:: Work to do ::
Reproduce the records from the line containing "Where should I click to: Select" through the line containing "will [x=31, y=22].", requests included, and add 98 to each coordinate value in the answers.

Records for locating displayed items
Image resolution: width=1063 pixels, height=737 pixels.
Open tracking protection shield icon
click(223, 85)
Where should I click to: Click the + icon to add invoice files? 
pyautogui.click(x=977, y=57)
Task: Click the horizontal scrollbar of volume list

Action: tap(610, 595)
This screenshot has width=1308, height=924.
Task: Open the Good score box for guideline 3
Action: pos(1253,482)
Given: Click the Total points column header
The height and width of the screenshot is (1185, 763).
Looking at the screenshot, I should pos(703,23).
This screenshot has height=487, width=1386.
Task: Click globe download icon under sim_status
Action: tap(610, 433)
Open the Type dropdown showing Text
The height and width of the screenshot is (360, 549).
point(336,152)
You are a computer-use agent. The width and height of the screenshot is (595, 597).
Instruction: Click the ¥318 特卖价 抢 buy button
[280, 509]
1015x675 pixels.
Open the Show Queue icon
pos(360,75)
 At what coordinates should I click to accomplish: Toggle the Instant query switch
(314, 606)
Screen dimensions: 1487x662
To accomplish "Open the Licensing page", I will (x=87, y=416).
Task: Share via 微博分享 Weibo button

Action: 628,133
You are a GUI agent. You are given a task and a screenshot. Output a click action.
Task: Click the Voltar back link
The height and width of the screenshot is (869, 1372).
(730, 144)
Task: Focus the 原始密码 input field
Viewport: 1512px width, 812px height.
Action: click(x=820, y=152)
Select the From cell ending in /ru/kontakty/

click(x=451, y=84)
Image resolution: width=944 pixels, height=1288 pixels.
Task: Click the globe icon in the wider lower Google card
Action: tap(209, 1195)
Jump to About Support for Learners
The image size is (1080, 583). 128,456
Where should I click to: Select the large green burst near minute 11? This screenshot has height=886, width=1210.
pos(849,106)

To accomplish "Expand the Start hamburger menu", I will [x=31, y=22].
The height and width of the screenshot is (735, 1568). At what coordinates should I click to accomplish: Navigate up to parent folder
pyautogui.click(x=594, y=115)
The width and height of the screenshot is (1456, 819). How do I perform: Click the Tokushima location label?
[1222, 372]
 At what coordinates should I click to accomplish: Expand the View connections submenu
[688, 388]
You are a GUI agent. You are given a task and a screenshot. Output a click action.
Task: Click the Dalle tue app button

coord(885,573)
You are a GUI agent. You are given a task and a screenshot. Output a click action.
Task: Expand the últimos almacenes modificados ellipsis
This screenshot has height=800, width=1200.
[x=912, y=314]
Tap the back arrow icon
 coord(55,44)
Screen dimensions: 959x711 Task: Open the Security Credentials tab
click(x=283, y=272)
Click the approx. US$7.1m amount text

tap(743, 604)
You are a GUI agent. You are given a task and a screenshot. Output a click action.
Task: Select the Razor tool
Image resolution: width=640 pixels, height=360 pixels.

:: Result ::
Where should I click to: Select the large green burst near minute 11? This screenshot has height=886, width=1210.
pos(947,204)

To accomplish "Expand the Start hamburger menu", I will [x=129, y=120].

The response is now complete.